____ Extracted records
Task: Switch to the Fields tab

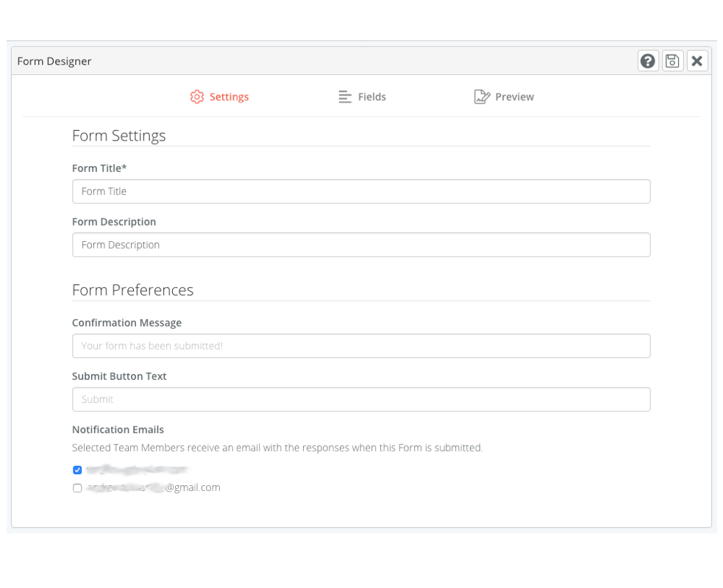Action: (371, 96)
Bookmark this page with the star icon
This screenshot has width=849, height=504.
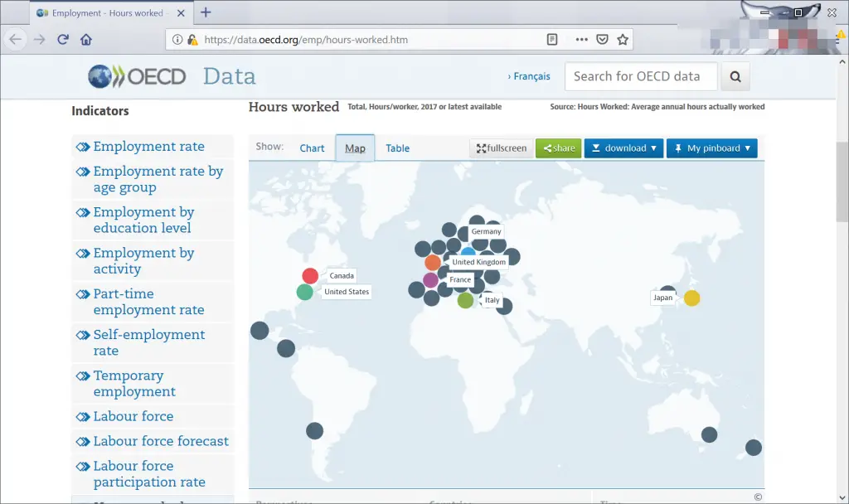[x=623, y=39]
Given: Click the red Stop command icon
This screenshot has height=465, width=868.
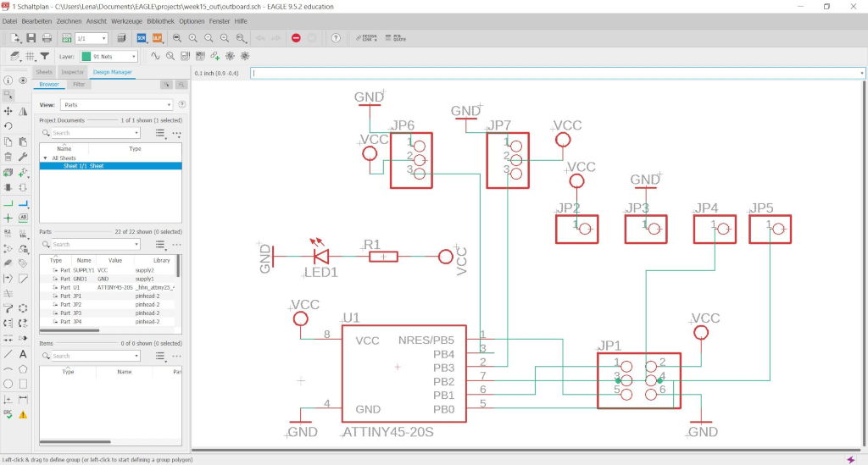Looking at the screenshot, I should (x=296, y=38).
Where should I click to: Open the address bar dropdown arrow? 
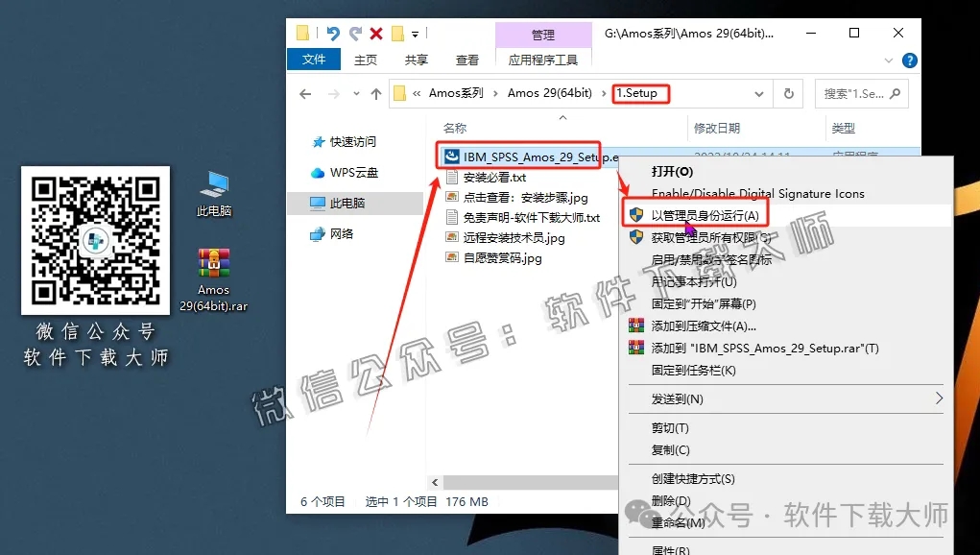pos(757,93)
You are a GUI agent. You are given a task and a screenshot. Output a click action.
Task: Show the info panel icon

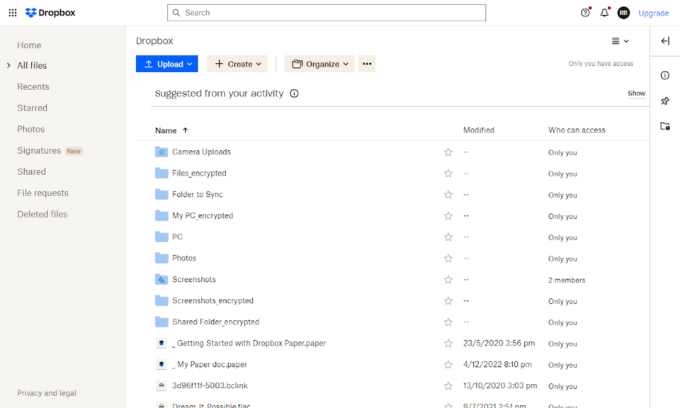click(x=665, y=76)
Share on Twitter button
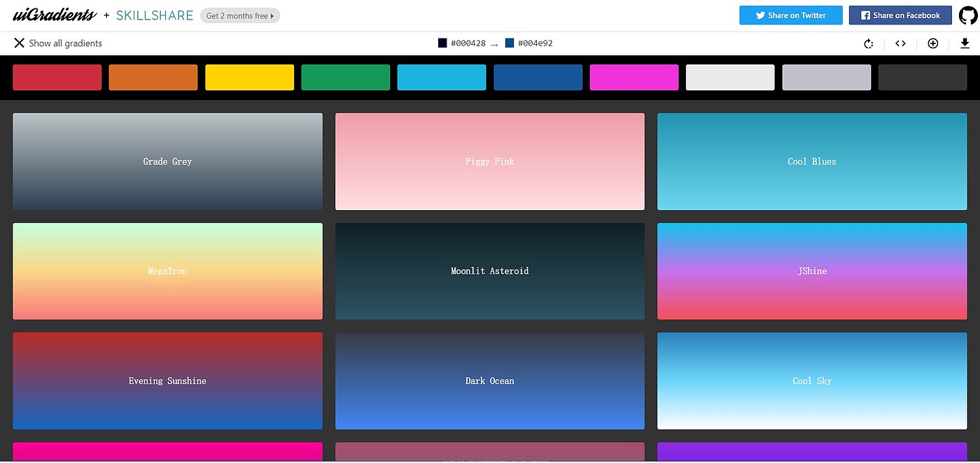The height and width of the screenshot is (463, 980). (x=790, y=15)
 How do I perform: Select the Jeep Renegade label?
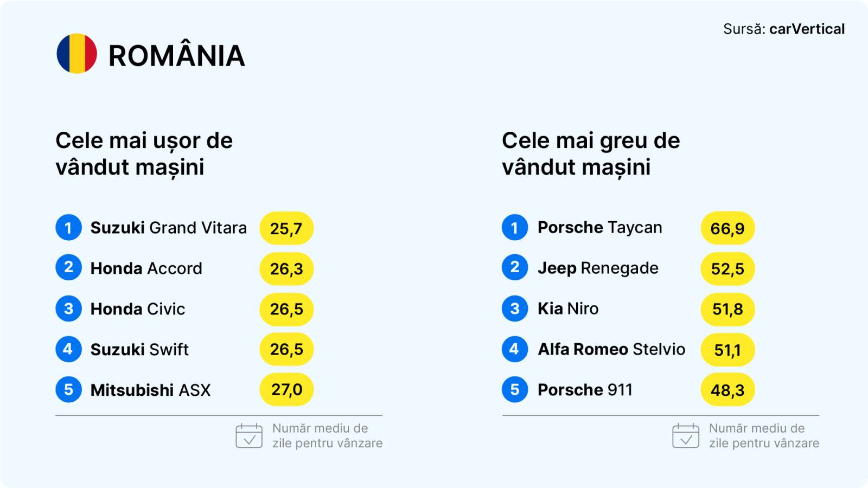tap(598, 268)
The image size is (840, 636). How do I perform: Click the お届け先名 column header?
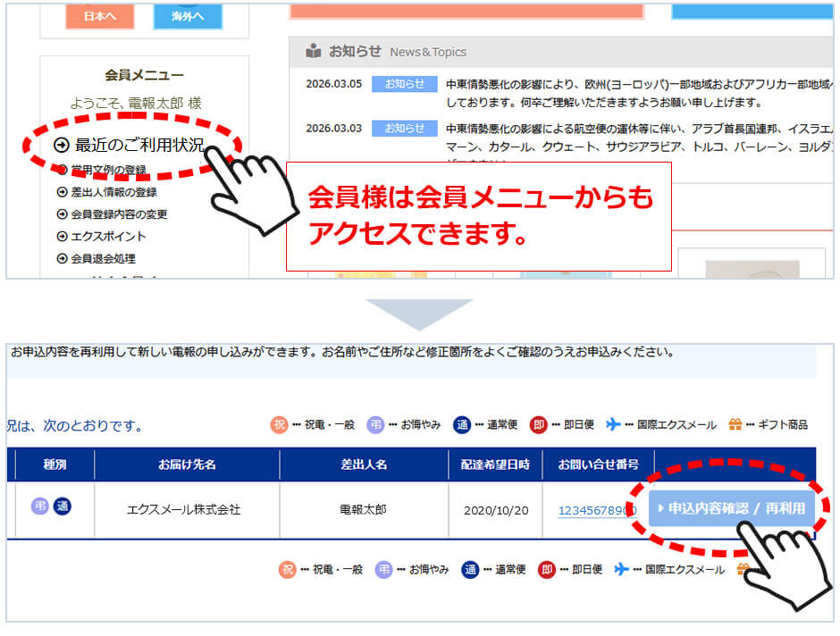[187, 464]
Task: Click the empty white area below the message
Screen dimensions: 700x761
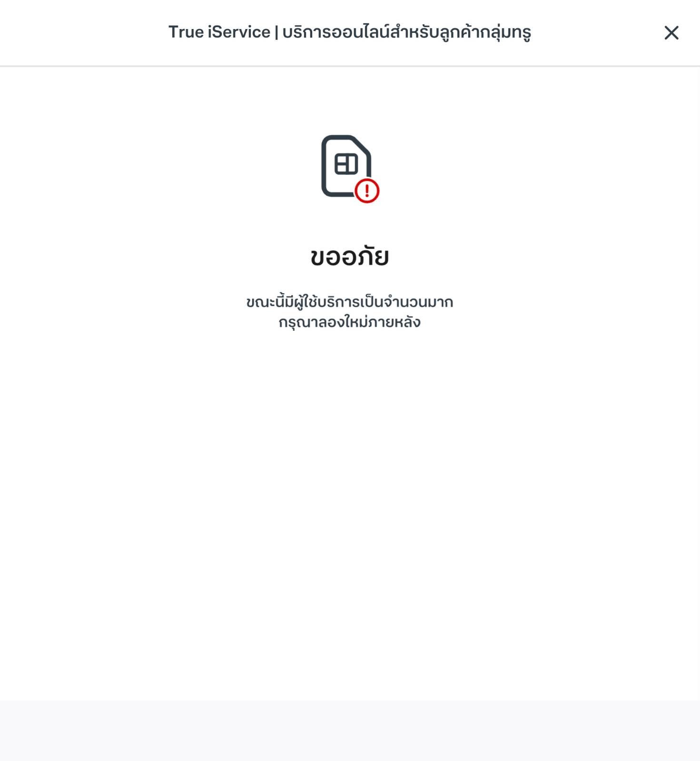Action: [350, 514]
________
Task prompt:
Only what runs from the line containing "Task: Show the info panel icon" through the end of the entries above should be extracted, exactly and without pictures.

Task response:
Task: Show the info panel icon

click(x=665, y=76)
Share on Twitter button
The height and width of the screenshot is (463, 980). (x=790, y=15)
 How do I perform: Select the Jeep Renegade label?
tap(598, 268)
The image size is (840, 636). How do I perform: Click the お届け先名 column header?
[187, 464]
Task: Click the empty white area below the message
Screen dimensions: 700x761
Action: [350, 514]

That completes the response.